I was recently distracted from my dust allergy woes by a Radiolab episode discussing how the noble but misunderstood hookworm might offer me some relief. Apparently the parasite has been shown to calm the immune system when certain allergens make it overenthusiastic. What’s the straight dope? —Charo Serventy, Wollongong, Australia
Infecting yourself with hookworms to cure allergies? Why, it’s the most brilliant idea since Julius Wagner-Jauregg’s plan to cure tertiary syphilis, for which he was awarded the 1927 Nobel Prize. What plan was that, you ask? Simple. He’d give you malaria instead.
You think I’m joking. Oh, no. The thing was, Wagner-Jauregg’s cure worked, sort of. The high fever of malaria killed the syphilis bacterium. The problem was you then had malaria, which 5 percent of the time would kill you. Then again, the mortality rate of tertiary syphilis—when the disease had invaded the brain—was 100 percent. So it seemed like a good deal till penicillin came along, after which the malaria cure was heard of no more.
The same fate undoubtedly awaits the hookworm cure, although calling it a cure based on what we know now overstates matters. The syndicated public radio program you heard featured interviews with two hookworm pioneers. One was David Pritchard, an immunologist at the University of Nottingham in the UK who’s been on the front lines of hookworm research. The other was a guy named Jasper Lawrence, one of those people with a gift for latching onto an out-there concept and taking it over a cliff.
Long afflicted with severe asthma and allergies, Lawrence heard hookworms offered relief and promptly decided to get some, for which purpose he journeyed in 2006 to the tropical African country of Cameroon, where hookworm is endemic. Because A. infected humans excrete worm eggs in their feces and B. the resulting larvae typically burrow in through their host’s skin, Lawrence spent two weeks walking barefoot around village latrines and hoped for the best.
On returning to the United States, Lawrence noticed no change till the spring day he rolled down his car window. Normally he would have been overwhelmed with allergy symptoms; instead, nothing. Petting a cat, previously perilous, likewise had no effect. Concluding he was cured, Lawrence decided he needed to bring the gift of hookworms to his fellow sufferers and began selling hookworm treatment kits online at $4,000 a pop, using worms he’d cultivated internally. (He says they’re sanitized before they’re shipped.) When the Food & Drug Administration went after him, Lawrence took it on the lam, although he can still be reached through his site. Meanwhile, he’s gotten coverage from ABC News, Discover, the UK paper the Observer, and of course NPR.

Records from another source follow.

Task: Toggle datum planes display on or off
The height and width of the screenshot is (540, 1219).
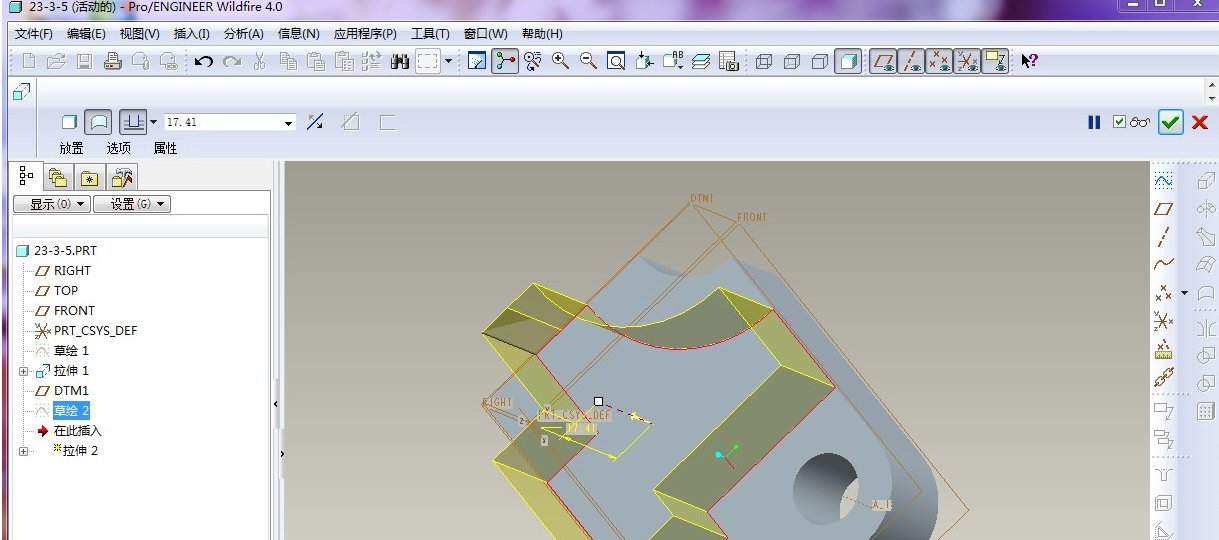Action: (x=883, y=62)
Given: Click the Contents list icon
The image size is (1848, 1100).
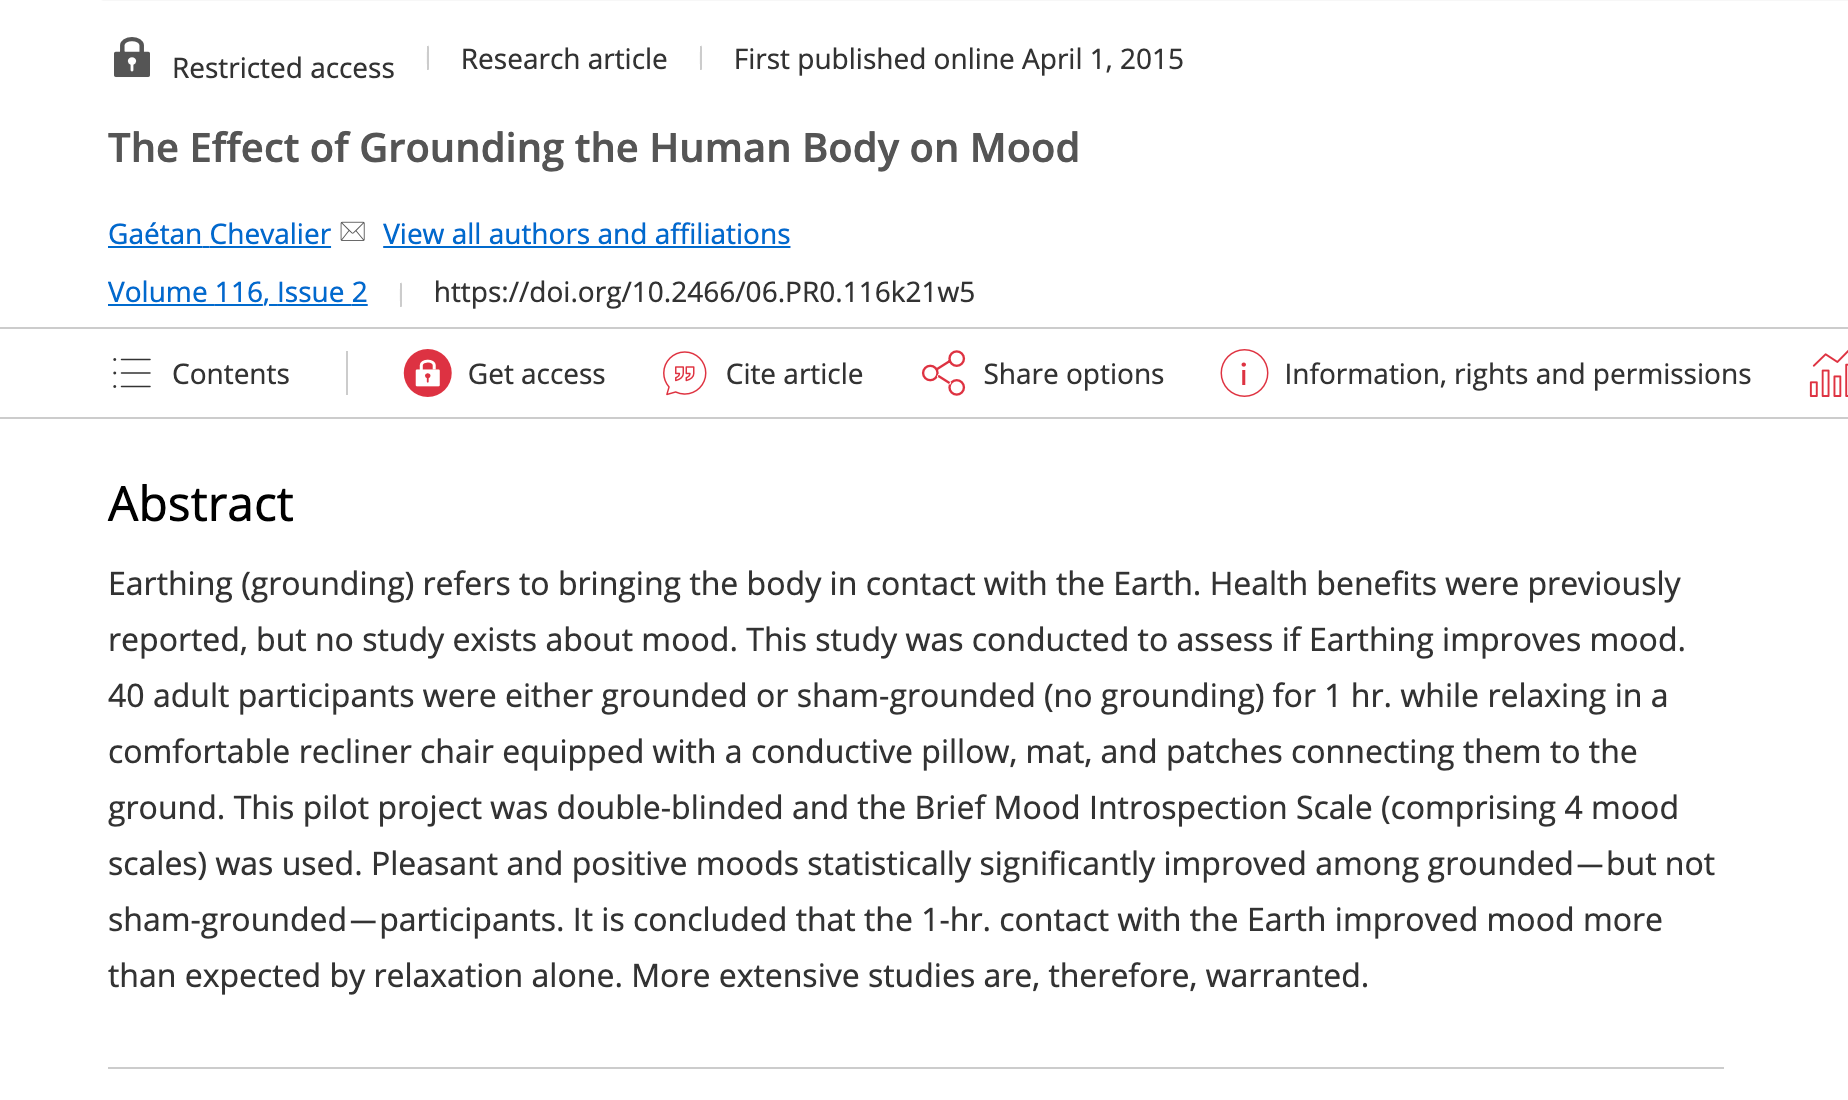Looking at the screenshot, I should tap(131, 373).
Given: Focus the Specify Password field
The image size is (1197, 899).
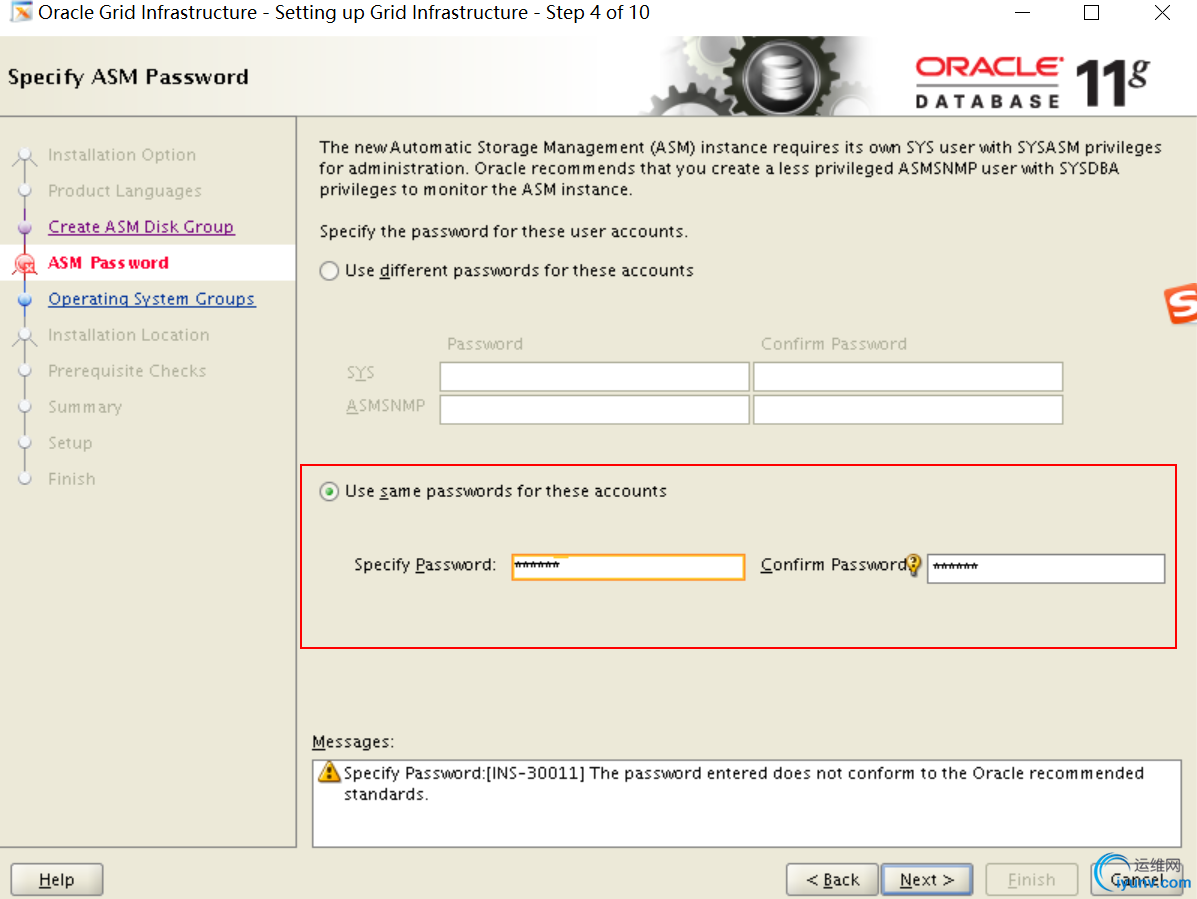Looking at the screenshot, I should (x=628, y=567).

In case you’re tempted, I need to emphasize that Lawrence isn’t a doctor and has no research to prove his worms work. However—and here we get back to David Pritchard—it’s not out of the question that hookworms and their parasitic kin, collectively known as helminths, might offer some protection again asthma, allergies, inflammatory bowel disease, and other immune disorders. While working in the tropics in the 1980s, Pritchard observed that hookworm sufferers rarely had such problems. He became a believer in the hygiene hypothesis, which holds that we in the developed world receive much less exposure to infectious agents than our ancestors did, so our immune systems don’t develop properly. As a result they overreact to harmless stimuli, giving rise among other things to what’s been described as an asthma epidemic. Epidemiological studies purport to show that allergies and asthma are less prevalent in rural societies than in cities, that children with intestinal parasites have less severe allergic reactions, and so on. Pritchard became particularly interested in hookworms and at one point deliberately infected himself with them.
All very interesting, if a bit gross, but two points need to be made. First, no one has demonstrated that filling somebody with worms is going to cure his asthma or anything else. Although helminths and the hygiene hypothesis have been debated for decades, clinical research has barely begun. I could find only a few studies, each involving a few dozen participants. In one, porcine whipworms supposedly relieved ulcerative colitis; in another, hookworms failed to significantly improve asthma compared to a placebo. Second, even if worms conferred some clinical benefits, they’re still, let’s face it, worms—ones that can cause anemia, stunted development, and sometimes death, making this a suboptimal therapeutic method.
That’s not to say using one affliction to cure or prevent another is inherently nuts, just that there may be an intervening step or two before we arrive at a practical technique. Consider the famous example of Edward Jenner, who infected people with cowpox to prevent smallpox. What’s little remembered now is that cowpox vaccination replaced variolation, in which people were purposely inoculated with smallpox scabs in hopes they’d get a mild form of the disease to prevent a later fatal case. The technique worked—98 percent of those variolated became immune. The drawback was that 1 percent to 2 percent died.